*** Opening Data provided ***
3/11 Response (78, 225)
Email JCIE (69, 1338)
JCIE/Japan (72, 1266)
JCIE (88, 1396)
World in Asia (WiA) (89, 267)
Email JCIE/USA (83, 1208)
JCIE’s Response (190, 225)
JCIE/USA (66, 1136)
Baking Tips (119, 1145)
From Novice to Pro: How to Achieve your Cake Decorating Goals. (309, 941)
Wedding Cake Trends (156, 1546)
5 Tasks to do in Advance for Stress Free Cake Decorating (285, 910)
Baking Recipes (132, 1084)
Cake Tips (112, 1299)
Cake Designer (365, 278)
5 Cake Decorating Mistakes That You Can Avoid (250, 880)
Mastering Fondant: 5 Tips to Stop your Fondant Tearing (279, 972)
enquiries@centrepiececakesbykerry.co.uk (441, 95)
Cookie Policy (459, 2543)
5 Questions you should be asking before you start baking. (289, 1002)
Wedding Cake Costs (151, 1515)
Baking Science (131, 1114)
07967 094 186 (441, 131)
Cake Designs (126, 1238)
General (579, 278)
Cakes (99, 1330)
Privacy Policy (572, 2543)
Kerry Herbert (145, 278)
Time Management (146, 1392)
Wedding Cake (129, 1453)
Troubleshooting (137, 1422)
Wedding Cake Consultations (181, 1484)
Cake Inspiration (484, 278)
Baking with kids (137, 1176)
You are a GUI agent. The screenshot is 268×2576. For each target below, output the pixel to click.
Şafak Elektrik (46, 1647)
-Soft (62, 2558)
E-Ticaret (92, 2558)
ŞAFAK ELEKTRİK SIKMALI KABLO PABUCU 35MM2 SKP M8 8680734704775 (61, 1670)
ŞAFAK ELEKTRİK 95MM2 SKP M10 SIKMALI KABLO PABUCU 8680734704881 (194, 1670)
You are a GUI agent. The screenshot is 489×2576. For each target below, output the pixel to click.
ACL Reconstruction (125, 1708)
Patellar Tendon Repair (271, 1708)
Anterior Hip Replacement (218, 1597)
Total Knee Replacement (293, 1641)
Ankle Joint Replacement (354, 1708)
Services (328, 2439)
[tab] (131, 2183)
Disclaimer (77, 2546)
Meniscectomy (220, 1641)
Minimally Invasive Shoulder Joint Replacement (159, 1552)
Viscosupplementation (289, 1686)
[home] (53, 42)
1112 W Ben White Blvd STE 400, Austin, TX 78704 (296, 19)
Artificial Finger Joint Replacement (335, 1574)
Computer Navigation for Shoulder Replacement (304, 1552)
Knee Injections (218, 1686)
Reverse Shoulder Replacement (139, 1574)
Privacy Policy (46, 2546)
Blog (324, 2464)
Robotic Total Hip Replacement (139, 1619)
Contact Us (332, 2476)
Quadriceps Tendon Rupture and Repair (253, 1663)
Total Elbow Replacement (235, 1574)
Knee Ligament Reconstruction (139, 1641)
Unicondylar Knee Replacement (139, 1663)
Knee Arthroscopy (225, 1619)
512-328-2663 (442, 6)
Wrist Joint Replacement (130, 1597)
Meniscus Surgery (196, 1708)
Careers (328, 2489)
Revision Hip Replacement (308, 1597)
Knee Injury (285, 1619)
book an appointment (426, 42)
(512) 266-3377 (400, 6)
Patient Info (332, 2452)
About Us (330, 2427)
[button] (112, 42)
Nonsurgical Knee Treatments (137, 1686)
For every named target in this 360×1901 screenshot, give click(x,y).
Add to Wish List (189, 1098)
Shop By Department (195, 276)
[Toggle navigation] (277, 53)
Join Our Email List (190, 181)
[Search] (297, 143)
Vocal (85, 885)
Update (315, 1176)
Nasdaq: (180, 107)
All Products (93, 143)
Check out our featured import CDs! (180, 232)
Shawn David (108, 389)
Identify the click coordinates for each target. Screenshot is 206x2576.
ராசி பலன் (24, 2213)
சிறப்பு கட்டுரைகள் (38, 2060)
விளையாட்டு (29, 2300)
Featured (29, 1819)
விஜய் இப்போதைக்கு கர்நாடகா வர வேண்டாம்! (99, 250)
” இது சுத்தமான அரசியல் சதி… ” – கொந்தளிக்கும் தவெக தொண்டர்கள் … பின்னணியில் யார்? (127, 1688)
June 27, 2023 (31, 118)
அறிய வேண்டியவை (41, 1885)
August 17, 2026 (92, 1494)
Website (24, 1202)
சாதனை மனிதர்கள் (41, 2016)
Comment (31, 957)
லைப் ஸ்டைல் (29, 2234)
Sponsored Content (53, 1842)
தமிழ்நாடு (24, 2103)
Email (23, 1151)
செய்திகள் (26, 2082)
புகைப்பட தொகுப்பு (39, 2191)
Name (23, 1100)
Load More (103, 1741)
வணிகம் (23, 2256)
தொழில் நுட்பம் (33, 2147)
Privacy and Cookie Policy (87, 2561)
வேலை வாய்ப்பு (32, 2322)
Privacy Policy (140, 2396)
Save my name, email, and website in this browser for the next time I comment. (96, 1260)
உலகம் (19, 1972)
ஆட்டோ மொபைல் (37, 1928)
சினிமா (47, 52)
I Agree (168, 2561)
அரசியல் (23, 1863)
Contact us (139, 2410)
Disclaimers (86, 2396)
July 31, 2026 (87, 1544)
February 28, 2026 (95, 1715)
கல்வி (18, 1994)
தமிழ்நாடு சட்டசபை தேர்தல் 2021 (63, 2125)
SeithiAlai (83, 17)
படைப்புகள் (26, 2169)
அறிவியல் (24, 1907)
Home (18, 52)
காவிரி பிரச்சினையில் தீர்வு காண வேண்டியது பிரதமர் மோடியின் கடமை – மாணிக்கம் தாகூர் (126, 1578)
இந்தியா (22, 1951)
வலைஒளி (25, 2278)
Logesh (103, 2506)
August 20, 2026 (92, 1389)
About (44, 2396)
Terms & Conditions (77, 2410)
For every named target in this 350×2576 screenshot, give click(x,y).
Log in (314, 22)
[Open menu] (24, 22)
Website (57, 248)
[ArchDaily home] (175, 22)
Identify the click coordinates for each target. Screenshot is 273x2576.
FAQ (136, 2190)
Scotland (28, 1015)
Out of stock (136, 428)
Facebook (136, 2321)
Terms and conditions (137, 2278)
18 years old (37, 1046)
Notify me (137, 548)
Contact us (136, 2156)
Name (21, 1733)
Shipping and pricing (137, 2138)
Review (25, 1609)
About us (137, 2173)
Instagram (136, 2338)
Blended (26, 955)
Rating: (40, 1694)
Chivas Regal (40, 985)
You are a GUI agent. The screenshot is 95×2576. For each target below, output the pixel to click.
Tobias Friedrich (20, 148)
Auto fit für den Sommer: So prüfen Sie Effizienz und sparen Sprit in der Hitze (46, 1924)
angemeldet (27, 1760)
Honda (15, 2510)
*** Closing Data provided ***
Task instructions: Among the lines above, repeat exactly those from the line with "Cakes (99, 1330)" to the line with "E-Ticaret (92, 2558)", counting both ends.

Finished exercise:
Cakes (99, 1330)
Privacy Policy (572, 2543)
Kerry Herbert (145, 278)
Time Management (146, 1392)
Wedding Cake (129, 1453)
Troubleshooting (137, 1422)
Wedding Cake Consultations (181, 1484)
Cake Inspiration (484, 278)
Baking with kids (137, 1176)
You are a GUI agent. The screenshot is 268×2576. For each target below, output the pixel to click.
Şafak Elektrik (46, 1647)
-Soft (62, 2558)
E-Ticaret (92, 2558)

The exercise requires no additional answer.